On a global level, 90 percent of health care resources are spent addressing infectious diseases, rather than chronic diseases. Yet according to the World Health Organization (WHO) "Chronic conditions ... account for 59 percent of the 57 million deaths annually and 46 percent of the global burden of disease."

In the absence of a medical model able to address these prevalent diseases at an early stage, the bottom line, according to Hyman is that "You have to be the CEO of your own health."

"We're in the middle of a scientific transformation as great as in Galileo's day when science held that the earth was the center of the universe," Hyman told the group. "It's that big a shift in medicine, but it hasn't seeped in."

Doctors talk about evidence-based medicine--but Hyman differentiates between laboratory findings, which can reveal targeted information, and the significant outcomes coming from the practice of clinical medicine--the true art of medicine.

While conventional medical science shuns empirical clinical evidence while favoring double-blind studies, characterized as "evidence-based," Hyman counters that, despite its claims, conventional practice is selective in its willingness to look at the real evidence.

For example, he points out that many drug companies do research but "only publish studies that support the outcomes they want to find. If three studies show their product worked, while seven studies show it didn't, they will file away in a drawer those seven studies and only publish the three favorable ones." Hyman calls this practice "publication bias."

Citing a huge clinical trial showed that angioplasties don't work, Hyman notes that despite this research, the number of procedures performed hasn't dropped, "because doctors do what they are paid to do." He comments, "We don't have evidence based medicine, we have reimbursement based medicine."

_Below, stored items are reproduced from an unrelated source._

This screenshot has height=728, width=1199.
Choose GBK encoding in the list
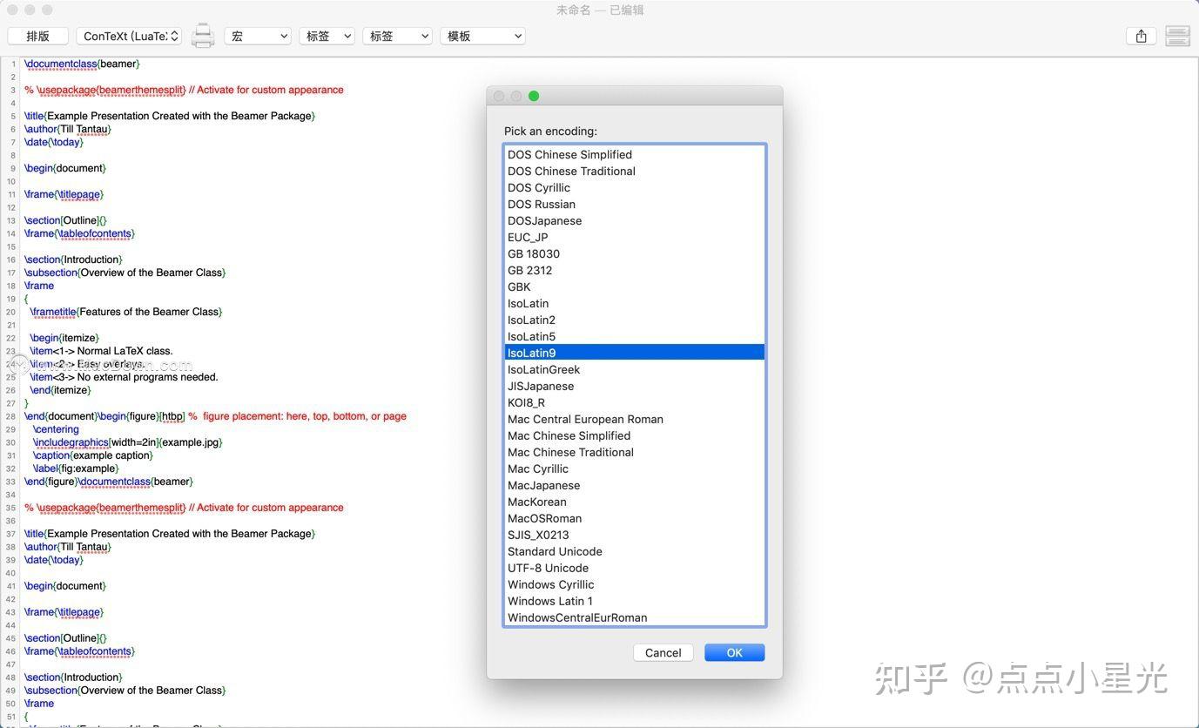pos(519,286)
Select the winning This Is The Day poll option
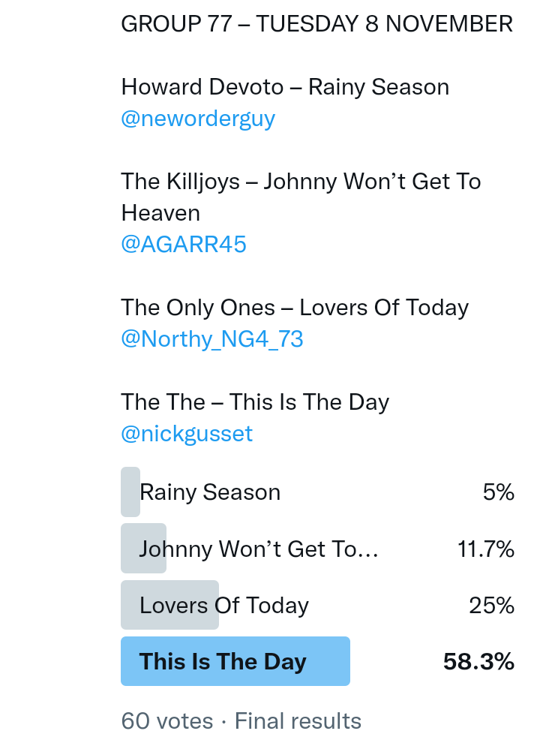The width and height of the screenshot is (540, 743). pos(223,662)
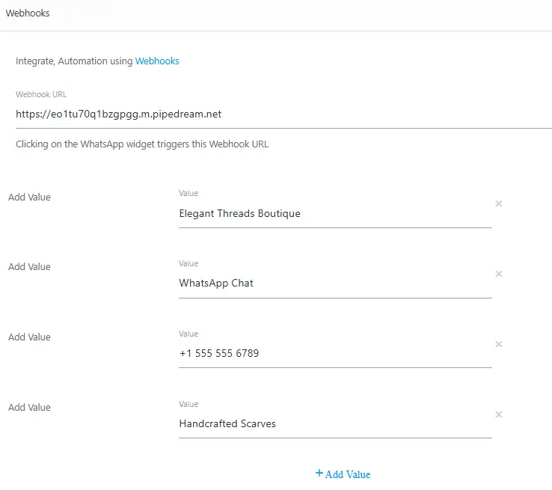This screenshot has height=490, width=552.
Task: Edit the Elegant Threads Boutique value field
Action: click(335, 214)
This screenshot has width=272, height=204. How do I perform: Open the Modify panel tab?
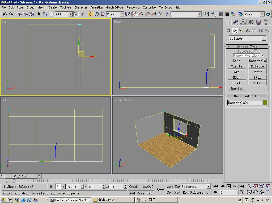tap(235, 22)
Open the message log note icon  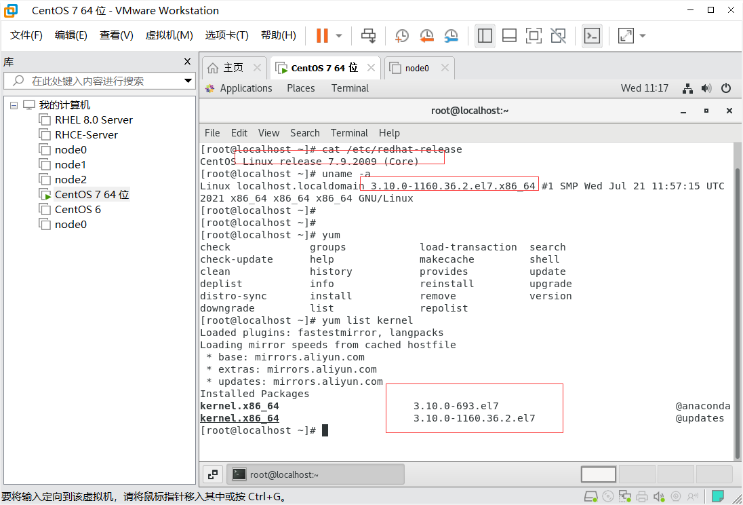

Since people frequently have more than one condition, doctors routinely prescribe multiple drugs, all of which are taken together without any study of how those drugs interact. "Evidence-based?" Hyman remarks, "That research has never been done."

In dialogue recently with health care insurers, Hyman was asked "Where do we find the physicians that can deliver this new health care model?"

Too few existing programs train physicians to practice this way. There are more barriers than incentives to this form of practice. For example, in New York State, legislative policy forbids residents from getting many of the functional assessments that help to diagnose imbalances before they develop into active disease.

"We need to change legislative policy to match the new science," Hyman noted. "And we need to develop a scalable medical training model in Functional Medicine," the systemic approach Hyman practices.

Finally, Hyman called on medicine to face up to the challenge of autism. As autism rates have risen from three diagnosed children per 10,000 to one child out of ninety-nine, Hyman argues that the time has come for medicine to face up this health problem.

Though some claim that the increase is due to more children being identified as autistic, Hyman wearily shakes his head and says that, "If I see a child flapping their hands, and unable to speak or make eye contact, that's not an easy thing to ignore. We're seeing it more now because it's happening more now."

Some medical studies have misguidedly looked for--and failed to find--mercury in the blood of children with autism. But unless the exposure is recent, the toxins aren't stored in the blood, said Hyman, who has treated autism in his practice. "They're stored in the tissues, and are best diagnosed with a challenge test. Moreover, while the National Institutes of Health (NIH) focuses on a search for a single cure. The interventions that help kids the most are those that release heavy metals."

"We haven't invested in the kind of research we need to help children recover from autism. Instead of admitting there's a problem, we've consigned autism to a medical diaspora" Hyman says. "I don't think all the questions have been answered. We need a national campaign to look into this."